According to authorities in northern Illinois,
a man from Lake Barrington made a great effort to take
somebody’s identity and fake his own death in order to cash in the $5 million
life insurance.
Ari Squire, 39, a Lake
Barrington resident was
known as a kind and giving person ever by his friends, but it turned out not to
be this way.
Police said that Squire killed a 20-year-old Justin Newman
from Arlington Heights and used its body to stage his own death only to end in
committing suicide Sunday at a motel in St.
Louis.
Lake County Sheriff Mark Curran said at a news conference:
"We have one murderer who was too much of a coward to face the music. He
put a bullet through his head,” chicagotribune.com reports.
Curious is that his wife, Denise Squire, 46, a former
adjunct professor in health studies at National-Louis
University in Wheeling, knew that he was alive and she is
under investigation.
Police think that the reason Squire did it is to acquire the
life insurance which the couple took out five years ago.
Apparently he had many debts deceiving Medicare.
His attorney, Ronald Clark, said in a memo to the judge in
the criminal case that Squire was “financially ruined and personally
devastated.”
On February 23 police and firefighters rushed to his home as
his garage was on fire. They found a charred body of a man, wearing Squire’s
clothes with his wallet, identification and credit cards.
As his memorial dinner was planned by his wife, Squire took
Newman’s identity and drove with his car to St. Charles
were he stayed for a couple of days before going to Missouri.
He bought contact lenses and hair dye in order to look more
like Newman.
On February 26 Newman was reported missing by his mother
Donna FioRito who hasn’t heard from her son since February 24 when she received
a text message telling her he is going to Missouri and he would return in a week.
Squire lured Newman by offering a constructing job. Newman
was happy as he wanted to move out of the cramped apartment he lived in with
his mother.
Newman's half brother Frank Testa said: “My mom made his
lunch, kissed him goodbye, and that was the last time she saw him. He was a
good kid who got taken advantage of.”
Squire was found by police Sunday at a Days Inn in Eureka, Mo.

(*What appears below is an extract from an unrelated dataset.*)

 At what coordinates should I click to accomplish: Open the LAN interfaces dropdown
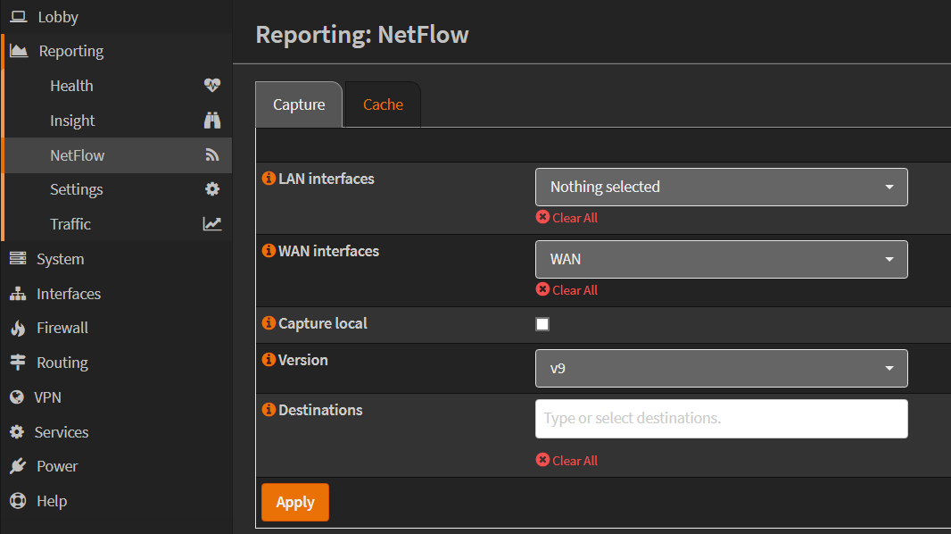[x=721, y=188]
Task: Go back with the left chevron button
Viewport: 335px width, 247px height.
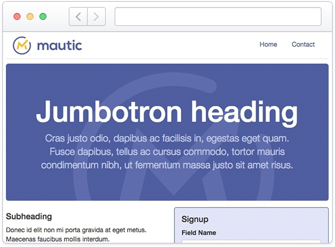Action: coord(78,16)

Officers knocked on his door and they heard some noise
inside as a gunshot. They found Squire’s
body with a self-inflicted wound to his head made by a gunshot. In the room
there were pieces of Newman's identification.
It took some days to get Squire’s dental records and DNA to
find out that the charred body wasn’t his.
The sheriff said that some e-mails that were exchanged
between Denise and her husband showed that she knew that Squire was alive.